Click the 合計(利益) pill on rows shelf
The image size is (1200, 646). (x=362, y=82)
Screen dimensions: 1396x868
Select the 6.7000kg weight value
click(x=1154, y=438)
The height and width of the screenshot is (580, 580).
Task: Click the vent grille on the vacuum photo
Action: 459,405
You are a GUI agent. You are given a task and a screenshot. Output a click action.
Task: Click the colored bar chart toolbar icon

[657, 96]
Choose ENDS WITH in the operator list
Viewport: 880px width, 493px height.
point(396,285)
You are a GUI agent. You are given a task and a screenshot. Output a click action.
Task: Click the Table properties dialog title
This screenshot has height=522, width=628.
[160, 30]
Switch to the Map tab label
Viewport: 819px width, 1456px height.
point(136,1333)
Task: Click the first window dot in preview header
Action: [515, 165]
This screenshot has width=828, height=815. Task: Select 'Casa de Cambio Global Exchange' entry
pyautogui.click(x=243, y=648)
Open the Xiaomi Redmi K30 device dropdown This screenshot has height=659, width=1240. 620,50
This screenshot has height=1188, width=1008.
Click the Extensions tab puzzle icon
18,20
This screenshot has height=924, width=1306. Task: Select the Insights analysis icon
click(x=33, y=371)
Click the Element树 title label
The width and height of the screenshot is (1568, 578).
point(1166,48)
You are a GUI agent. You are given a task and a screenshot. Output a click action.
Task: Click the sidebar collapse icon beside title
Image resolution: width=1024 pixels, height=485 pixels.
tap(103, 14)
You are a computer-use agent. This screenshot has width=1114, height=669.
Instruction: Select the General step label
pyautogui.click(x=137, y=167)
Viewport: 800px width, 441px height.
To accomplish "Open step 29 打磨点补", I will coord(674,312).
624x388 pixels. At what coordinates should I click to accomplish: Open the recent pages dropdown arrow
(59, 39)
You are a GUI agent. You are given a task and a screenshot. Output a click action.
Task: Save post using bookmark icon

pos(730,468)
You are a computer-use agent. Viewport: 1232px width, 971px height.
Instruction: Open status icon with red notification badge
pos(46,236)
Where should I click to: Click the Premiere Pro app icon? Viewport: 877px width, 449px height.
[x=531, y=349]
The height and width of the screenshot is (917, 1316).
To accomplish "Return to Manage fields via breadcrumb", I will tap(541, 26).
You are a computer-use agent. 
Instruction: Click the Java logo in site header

+ + + +

◆ **Your goal**: Transcribe, exactly and without additions, the lines of the records above, beginning with the line that contains "Task: Click the colored" and ending with the line that contains "Task: Click the Table properties dialog title", both included.

◆ **Task answer**:
Task: Click the colored bar chart toolbar icon

[657, 96]
Choose ENDS WITH in the operator list
Viewport: 880px width, 493px height.
point(396,285)
You are a GUI agent. You are given a task and a screenshot. Output a click action.
Task: Click the Table properties dialog title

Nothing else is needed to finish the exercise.